Alert diabetes – For people with diabetes, a sudden drop in the level of blood glucose can be very serious. Some dogs can alert their owner before it actually happens. They may sense chemical changes in the body that give off a scent. The alarm gives the owner time to eat a snack to avoid the emergency. About one in three dogs living with people with diabetes have this ability.
Autism – Sensory issues are common among children with Autism. Sensory integration activities help them get used to the way something feels against their skin and to certain smells or sounds. Dogs and horses have both been used in these activities. The children usually find it calming to work with animals while they still hold the child’s attention.
Seizure dogs – These dogs have been trained to live and work with people who have epilepsy. Some are trained to bark and alert; some lie next to or on a person having a seizure to prevent injury. Some work also has dogs trained to warn before a seizure happens.
True Animal Stories
Whether someone’s elderly, blind, scared or hurt, dogs have repeatedly taken action to rescue people.
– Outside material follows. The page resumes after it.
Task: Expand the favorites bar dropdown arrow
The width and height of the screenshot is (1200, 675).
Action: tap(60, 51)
From car accidents and house fires to near-drownings and overseas combat, countless humans owe their lives to the bravery and determination of their dogs, a neighbor’s dog or even a four-legged stranger. Here’s a couple of heartwarming examples of dogs being humanity’s best friend.
- In the winter of 2017, a man slipped into the snow in the frigid Michigan wilderness and broke his neck. His golden retriever, Kelsey, laid on top of her owner to keep him warm for a full 19 hours, barking constantly until help arrived.
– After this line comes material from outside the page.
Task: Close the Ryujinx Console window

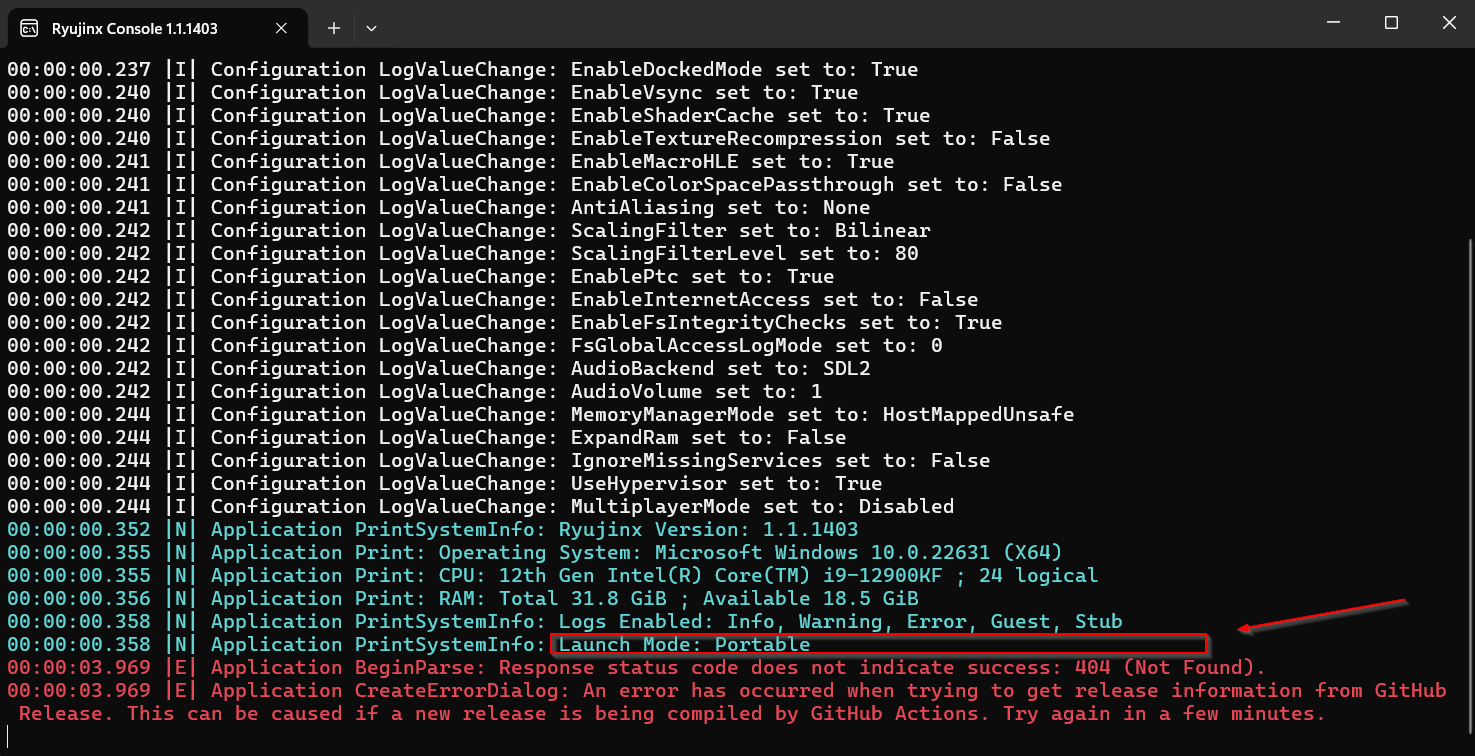Action: [x=1447, y=22]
- In the spring of 2018 in New York, a Yorkshire terrier named Jazzy had an owner who was diabetic. When the owner fell unconscious, she tried to wake him by nudging his chin and barking frantically. This alerted the man’s mother, who was able to wake him before he went into diabetic shock.
- In 2017, a king shepherd from British Columbia named Sako was inducted into the Purina Animal Hall of Fame. Having survived a car accident that killed almost all of the passengers apart from Sako and his teenage owner, the dog took care of his badly wounded owner for 40 hours until rescuers found them. Throughout the ordeal, Sako kept the teenager warm, led him to water and fought off coyotes!
- A Belgian Malinois Army dog named Layka lost a leg in 2012 after being shot four times with an AK-47 while clearing a Taliban compound in Afghanistan. The soldiers she served credited her actions with saving their lives.
The research findings are encouraging, so it makes sense to conduct more studies on how human-animal interaction influences our health. We don’t yet know precisely what types of animals influence what types of health issues (physical, mental, and social well-being) and what characteristics about human-animal interaction are most important. People who have pets know that there are many benefits to having a companion animal, but we do not yet know under what circumstances those benefits are most likely. If continued research shows specific health benefits under specific circumstances, that information can be used to change policies in ways that benefit even more adults and children, by influencing rules and regulations for schools, health or assisted living facilities, residential treatment centers and other places where people’s exposure to animals is sometimes discouraged but could potentially be encouraged.